→ EXERCISE DESCRIPTION: The line containing "crowdfunding campagne (209, 751)" and every line after it, through the end of the records below: repeat them exactly, nothing more.

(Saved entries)
--------------------------------------------------

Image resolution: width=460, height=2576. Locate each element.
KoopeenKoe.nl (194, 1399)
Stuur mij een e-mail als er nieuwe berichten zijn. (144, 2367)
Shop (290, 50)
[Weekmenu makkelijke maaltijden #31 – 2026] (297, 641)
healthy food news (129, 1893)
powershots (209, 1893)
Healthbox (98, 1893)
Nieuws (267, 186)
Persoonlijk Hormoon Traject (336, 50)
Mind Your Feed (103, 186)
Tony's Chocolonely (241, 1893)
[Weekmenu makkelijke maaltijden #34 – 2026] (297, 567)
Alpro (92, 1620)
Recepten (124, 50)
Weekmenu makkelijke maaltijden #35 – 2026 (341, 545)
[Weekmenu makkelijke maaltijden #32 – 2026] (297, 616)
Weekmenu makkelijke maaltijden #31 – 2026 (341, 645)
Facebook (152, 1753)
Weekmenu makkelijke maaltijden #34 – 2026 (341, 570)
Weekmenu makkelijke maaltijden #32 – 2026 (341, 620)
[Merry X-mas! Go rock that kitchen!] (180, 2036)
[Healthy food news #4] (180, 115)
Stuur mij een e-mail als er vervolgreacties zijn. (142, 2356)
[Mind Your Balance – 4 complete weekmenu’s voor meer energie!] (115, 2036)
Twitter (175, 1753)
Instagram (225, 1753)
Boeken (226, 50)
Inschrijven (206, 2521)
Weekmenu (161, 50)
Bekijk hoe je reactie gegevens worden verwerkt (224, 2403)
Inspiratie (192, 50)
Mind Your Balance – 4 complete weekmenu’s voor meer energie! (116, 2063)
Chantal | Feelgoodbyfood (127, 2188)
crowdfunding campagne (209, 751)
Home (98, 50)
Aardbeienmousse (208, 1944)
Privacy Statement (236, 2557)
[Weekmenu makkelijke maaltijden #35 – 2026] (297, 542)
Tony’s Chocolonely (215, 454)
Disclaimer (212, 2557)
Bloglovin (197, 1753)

--------------------------------------------------

→ ANSWER TO THIS PROBLEM:
crowdfunding campagne (209, 751)
Home (98, 50)
Aardbeienmousse (208, 1944)
Privacy Statement (236, 2557)
[Weekmenu makkelijke maaltijden #35 – 2026] (297, 542)
Tony’s Chocolonely (215, 454)
Disclaimer (212, 2557)
Bloglovin (197, 1753)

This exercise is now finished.